HOW TO COMPLETE THIS TASK:
Each line from the one containing "The width and height of the screenshot is (453, 306)." through the last line of the records below is to be set down exactly; the rest stays out.

RECORDS SUPPLIED START

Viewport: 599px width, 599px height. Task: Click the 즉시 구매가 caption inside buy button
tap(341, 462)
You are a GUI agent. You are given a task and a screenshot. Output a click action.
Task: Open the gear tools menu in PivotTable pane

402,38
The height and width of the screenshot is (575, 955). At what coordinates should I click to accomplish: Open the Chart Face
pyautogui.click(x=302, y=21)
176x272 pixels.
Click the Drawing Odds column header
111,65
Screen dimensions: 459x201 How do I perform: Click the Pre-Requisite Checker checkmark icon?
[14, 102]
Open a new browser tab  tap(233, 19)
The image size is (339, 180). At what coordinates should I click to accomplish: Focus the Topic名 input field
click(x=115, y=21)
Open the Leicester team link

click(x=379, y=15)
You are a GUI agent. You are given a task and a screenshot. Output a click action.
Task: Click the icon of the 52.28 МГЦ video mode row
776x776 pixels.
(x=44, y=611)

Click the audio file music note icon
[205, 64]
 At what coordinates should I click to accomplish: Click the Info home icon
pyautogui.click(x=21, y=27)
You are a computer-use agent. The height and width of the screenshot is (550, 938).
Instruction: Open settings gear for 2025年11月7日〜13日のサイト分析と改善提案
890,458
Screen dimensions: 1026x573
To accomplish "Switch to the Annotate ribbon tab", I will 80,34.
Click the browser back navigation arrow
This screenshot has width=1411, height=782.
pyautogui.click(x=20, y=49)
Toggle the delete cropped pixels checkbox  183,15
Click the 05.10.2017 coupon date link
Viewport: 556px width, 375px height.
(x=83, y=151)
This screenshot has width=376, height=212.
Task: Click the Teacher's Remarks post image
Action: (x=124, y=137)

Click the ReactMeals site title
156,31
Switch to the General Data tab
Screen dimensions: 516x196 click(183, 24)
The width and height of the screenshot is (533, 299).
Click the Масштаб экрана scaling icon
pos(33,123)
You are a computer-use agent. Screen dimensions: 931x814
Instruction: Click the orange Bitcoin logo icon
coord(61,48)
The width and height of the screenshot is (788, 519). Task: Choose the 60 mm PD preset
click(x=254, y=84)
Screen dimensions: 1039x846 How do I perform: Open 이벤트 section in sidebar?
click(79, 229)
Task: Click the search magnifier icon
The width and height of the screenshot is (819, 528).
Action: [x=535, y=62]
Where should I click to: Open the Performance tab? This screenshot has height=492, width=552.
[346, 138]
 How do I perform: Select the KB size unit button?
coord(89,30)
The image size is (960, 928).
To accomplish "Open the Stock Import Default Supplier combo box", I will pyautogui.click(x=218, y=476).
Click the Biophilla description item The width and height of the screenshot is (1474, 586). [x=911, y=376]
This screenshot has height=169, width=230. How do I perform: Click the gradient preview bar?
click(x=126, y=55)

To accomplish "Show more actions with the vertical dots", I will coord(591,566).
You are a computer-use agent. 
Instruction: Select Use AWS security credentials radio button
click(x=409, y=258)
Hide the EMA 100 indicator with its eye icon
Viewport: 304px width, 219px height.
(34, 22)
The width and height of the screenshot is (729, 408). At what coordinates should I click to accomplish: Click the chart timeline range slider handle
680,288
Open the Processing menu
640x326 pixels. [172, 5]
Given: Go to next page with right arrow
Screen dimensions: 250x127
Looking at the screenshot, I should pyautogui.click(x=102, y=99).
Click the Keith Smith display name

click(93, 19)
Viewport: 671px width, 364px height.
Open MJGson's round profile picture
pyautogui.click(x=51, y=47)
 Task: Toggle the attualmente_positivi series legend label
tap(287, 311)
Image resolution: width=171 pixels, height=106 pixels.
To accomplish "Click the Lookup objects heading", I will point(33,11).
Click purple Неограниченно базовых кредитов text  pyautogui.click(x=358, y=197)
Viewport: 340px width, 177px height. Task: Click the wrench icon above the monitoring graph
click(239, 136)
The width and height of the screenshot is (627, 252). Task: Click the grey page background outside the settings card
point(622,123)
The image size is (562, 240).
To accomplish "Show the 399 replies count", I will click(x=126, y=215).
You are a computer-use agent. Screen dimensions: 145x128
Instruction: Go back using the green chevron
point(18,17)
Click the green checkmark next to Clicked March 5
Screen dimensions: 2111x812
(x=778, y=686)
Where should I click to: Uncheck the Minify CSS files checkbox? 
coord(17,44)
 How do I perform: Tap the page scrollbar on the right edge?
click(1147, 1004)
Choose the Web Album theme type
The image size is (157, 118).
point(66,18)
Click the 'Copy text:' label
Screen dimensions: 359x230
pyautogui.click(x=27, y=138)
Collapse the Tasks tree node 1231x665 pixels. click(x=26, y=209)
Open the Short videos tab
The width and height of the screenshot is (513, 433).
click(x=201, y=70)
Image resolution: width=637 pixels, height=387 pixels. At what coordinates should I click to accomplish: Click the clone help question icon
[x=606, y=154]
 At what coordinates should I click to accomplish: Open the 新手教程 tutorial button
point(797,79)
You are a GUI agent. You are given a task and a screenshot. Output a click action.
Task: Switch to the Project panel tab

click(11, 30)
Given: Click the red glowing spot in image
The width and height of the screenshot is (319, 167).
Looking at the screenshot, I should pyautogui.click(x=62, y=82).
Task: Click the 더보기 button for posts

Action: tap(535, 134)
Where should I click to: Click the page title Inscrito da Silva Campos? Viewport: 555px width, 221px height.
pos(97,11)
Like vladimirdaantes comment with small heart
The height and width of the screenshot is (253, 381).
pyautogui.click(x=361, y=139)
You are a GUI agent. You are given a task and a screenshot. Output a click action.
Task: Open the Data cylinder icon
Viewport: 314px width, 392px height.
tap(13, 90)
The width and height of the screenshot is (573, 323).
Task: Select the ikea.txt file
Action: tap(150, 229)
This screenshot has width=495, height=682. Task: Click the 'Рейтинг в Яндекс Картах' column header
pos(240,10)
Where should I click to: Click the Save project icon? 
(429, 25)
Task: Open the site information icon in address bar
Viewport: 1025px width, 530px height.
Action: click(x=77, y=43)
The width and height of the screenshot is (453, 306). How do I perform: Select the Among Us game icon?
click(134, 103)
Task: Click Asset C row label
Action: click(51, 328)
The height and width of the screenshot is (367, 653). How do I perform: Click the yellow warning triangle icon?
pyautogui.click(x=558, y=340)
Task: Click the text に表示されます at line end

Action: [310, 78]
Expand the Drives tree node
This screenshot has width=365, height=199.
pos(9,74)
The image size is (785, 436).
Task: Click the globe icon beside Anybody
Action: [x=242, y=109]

RECORDS SUPPLIED END

ANSWER SECTION:
The width and height of the screenshot is (453, 306). How do I perform: Select the Among Us game icon?
click(134, 103)
Task: Click Asset C row label
Action: click(51, 328)
The height and width of the screenshot is (367, 653). How do I perform: Click the yellow warning triangle icon?
pyautogui.click(x=558, y=340)
Task: Click the text に表示されます at line end

Action: [310, 78]
Expand the Drives tree node
This screenshot has width=365, height=199.
pos(9,74)
The image size is (785, 436).
Task: Click the globe icon beside Anybody
Action: [x=242, y=109]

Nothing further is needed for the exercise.